━━ Available records

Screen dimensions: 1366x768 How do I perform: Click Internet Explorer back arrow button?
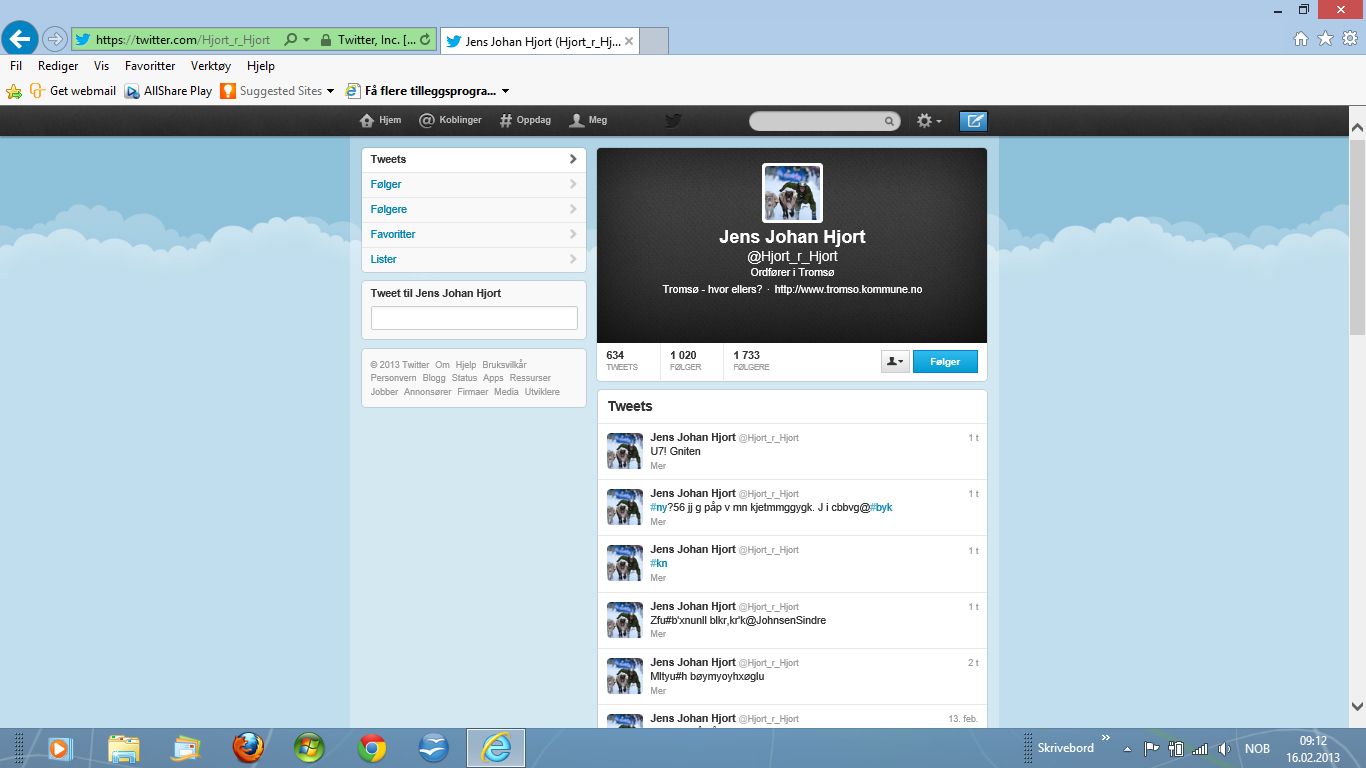20,39
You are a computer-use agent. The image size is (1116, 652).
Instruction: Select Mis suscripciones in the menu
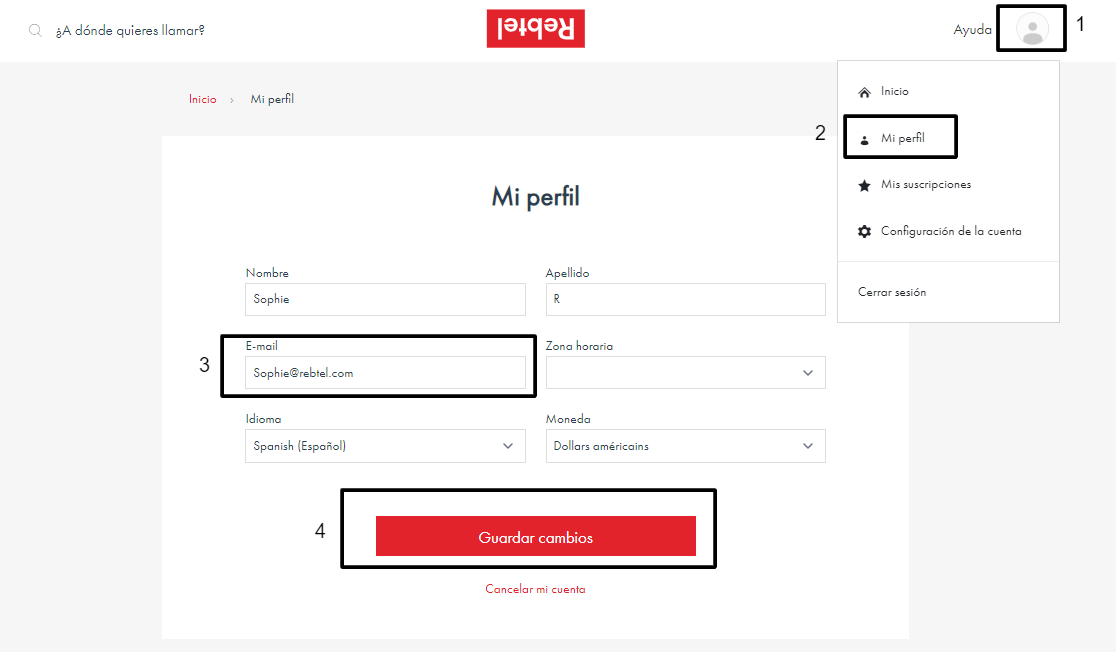click(x=925, y=185)
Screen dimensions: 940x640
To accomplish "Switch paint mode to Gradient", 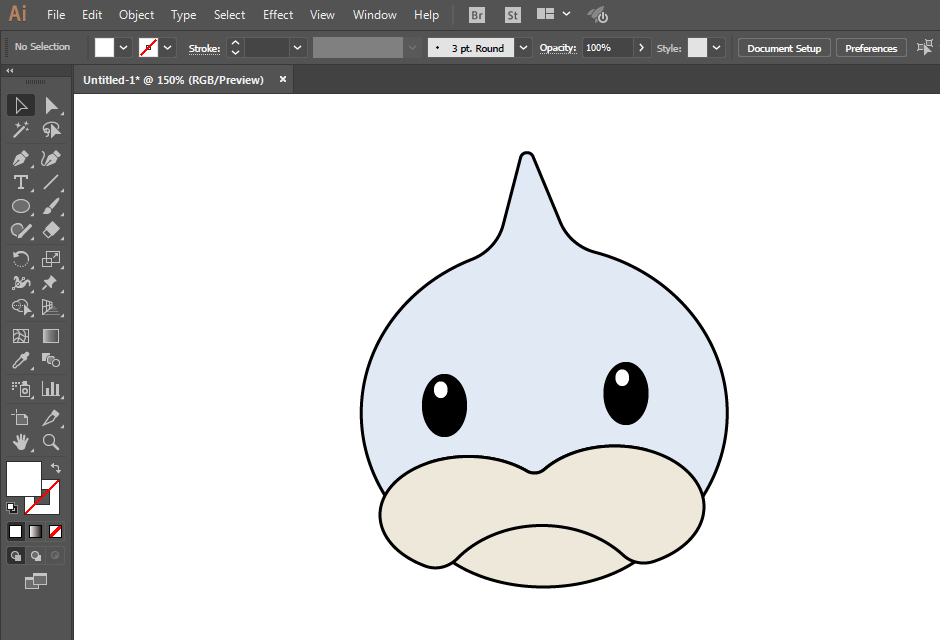I will (36, 531).
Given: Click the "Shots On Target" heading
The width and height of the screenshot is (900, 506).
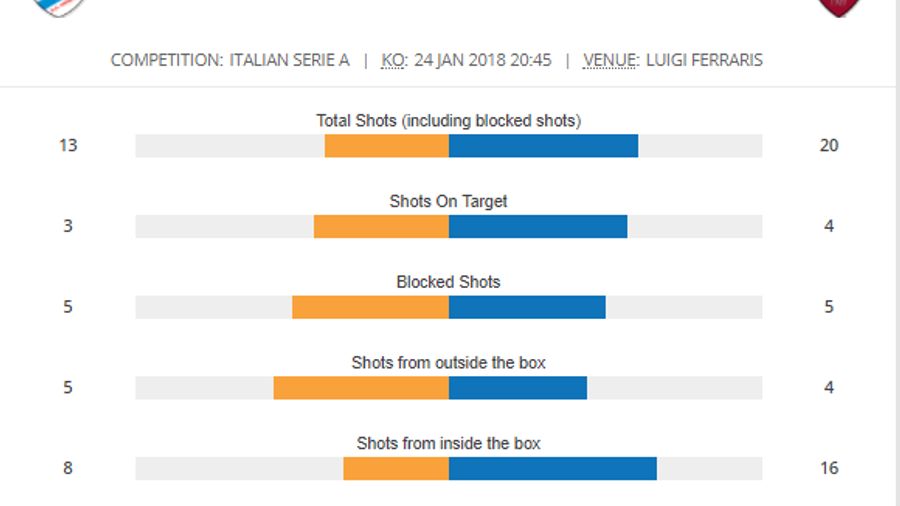Looking at the screenshot, I should (x=448, y=201).
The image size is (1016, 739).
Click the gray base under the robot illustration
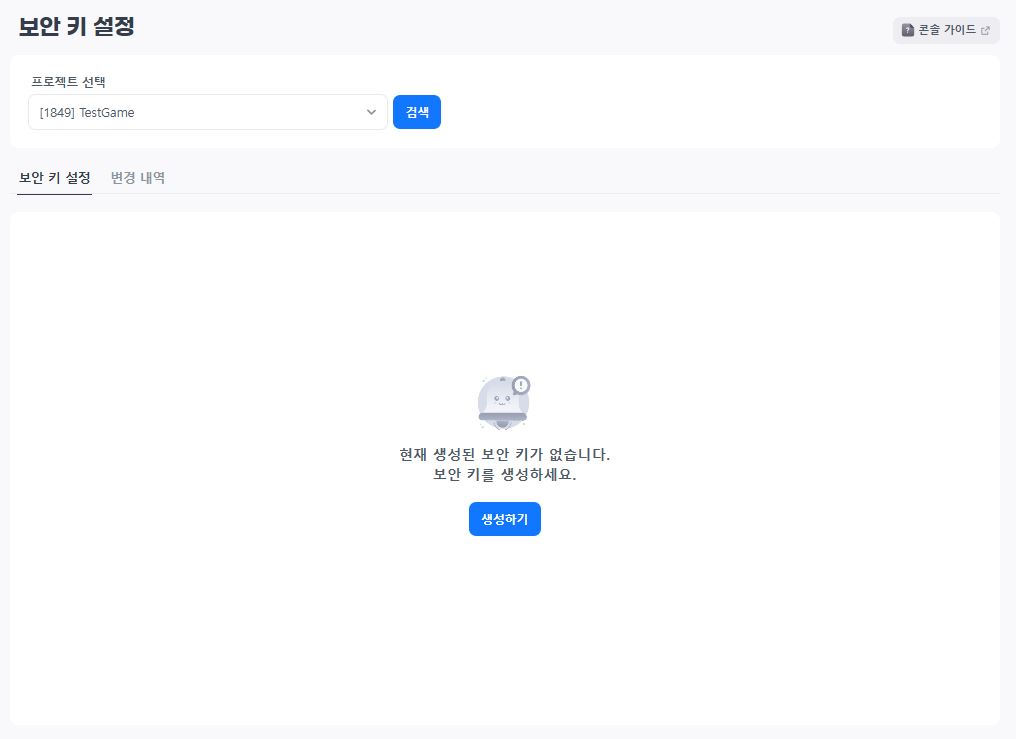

━━━━

Find each line above with the string "size", then report how many there are. Write only the number.

2